I’m grateful to Financial World magazine for a survey of possibilities. Dublin would be first choice for many Anglophones, but its resources as a financial centre are tiny — ‘Canary Dwarf’, local wags call it — and the Irish capital would prefer to complement London, as Boston does New York, rather than compete. Frankfurt is more aggressive: it aims to snatch the European Banking Authority from London as well as the merged London-Deutsche stock exchange and will expect full-scale banks to relocate, not mere front-office functions that might secure market access. But it also lacks scale, and to London bankers it will always be drearily provincial; in truth, it is the hard-pressed German banks themselves that will be keenest on moving jobs there.

Meanwhile La Défense, the Parisian equivalent of Canary Wharf, is campaigning under the jaunty slogan ‘Try the Frogs!’ to attract financial firms from London with a promise of tax and labour-law breaks; a local government chief has promised to ‘roll out the red carpet’. But for all its charm, France retains a prejudice against Anglo-Saxon capitalism that international bankers find uncomfortable, recalling that President Hollande once described them as ‘mon véritable adversaire’. In the end, Brexodus will be limited by the plain fact that, for all its current faults and past mistakes, there’s nowhere quite like the City of London.

In the real world

The Heathrow decision was heralded as top news and a big boost to London’s continuing claim to be ‘open for business’ — even if bankers actually prefer the more civilised City Airport. Heathrow’s opponents still have everything to play for: I’ll be amazed if the third runway becomes operational before I move into a care home, and mildly surprised if it happens at all. So in real-world, what-happens-next terms it is less of an event than, say, the $85 billion bid by US telecoms giant AT&T for the entertainment group Time-Warner, or even the $47 billion offer by British American Tobacco for the portion of rival cigarette-maker Reynolds that it does not already own.

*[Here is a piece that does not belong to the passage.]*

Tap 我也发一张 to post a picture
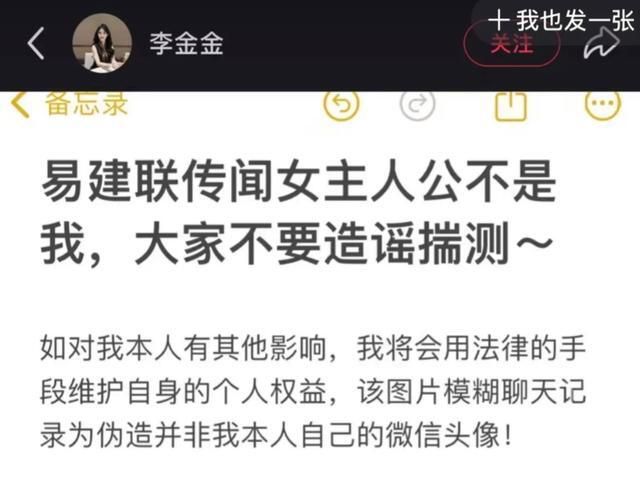 click(x=576, y=20)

Then again, the AT&T deal may be a non-event if it fails to secure regulatory approval, as many pundits predict, or becomes a value-destroying fiasco like the previous marriage of Time-Warner (owner of CNN and HBO) with the internet provider AOL, often cited as one of the worst merger deals of all time. It’s a 21st-century cliché that the future of mass entertainment is in partnerships with mobile and digital networks — but no one has built a winning model, while disruptive new players spring up all the time. So let’s not hyperventilate about that story, either.

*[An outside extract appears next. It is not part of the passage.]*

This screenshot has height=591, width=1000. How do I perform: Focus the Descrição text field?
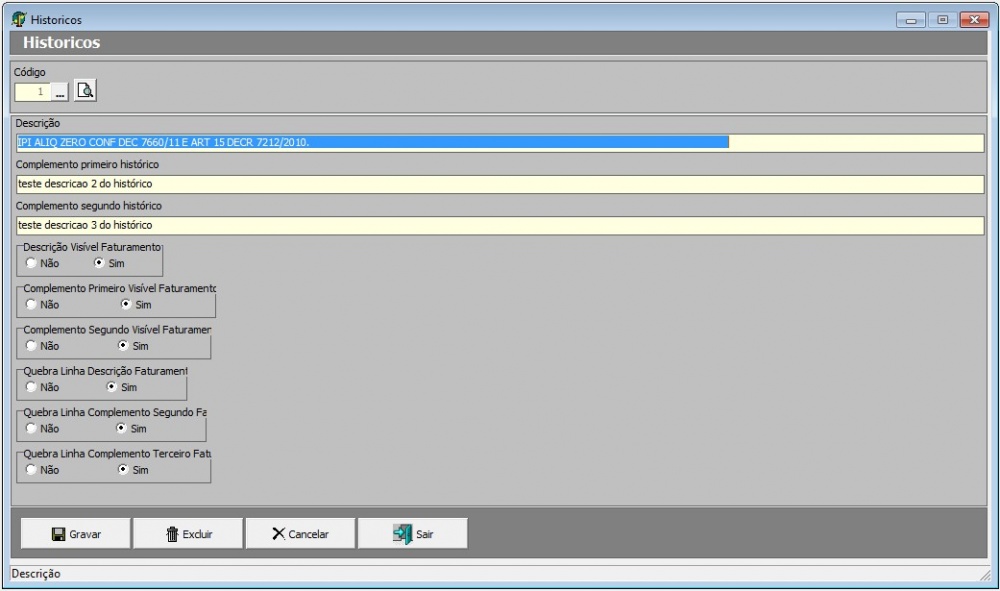(x=500, y=142)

That leaves cigarettes, another industry in which consolidation is the path ahead — but with an unchanging product that billions of people, mostly in developing countries, continue to buy despite proven health risks. If you had bought BAT and Reynolds shares in early 2000, you would have multiplied your money 20 times by now — and there’s no reason why investors should not continue to do well out of their combination. Morally troubling it may be, but simple, sinful investments are often the best.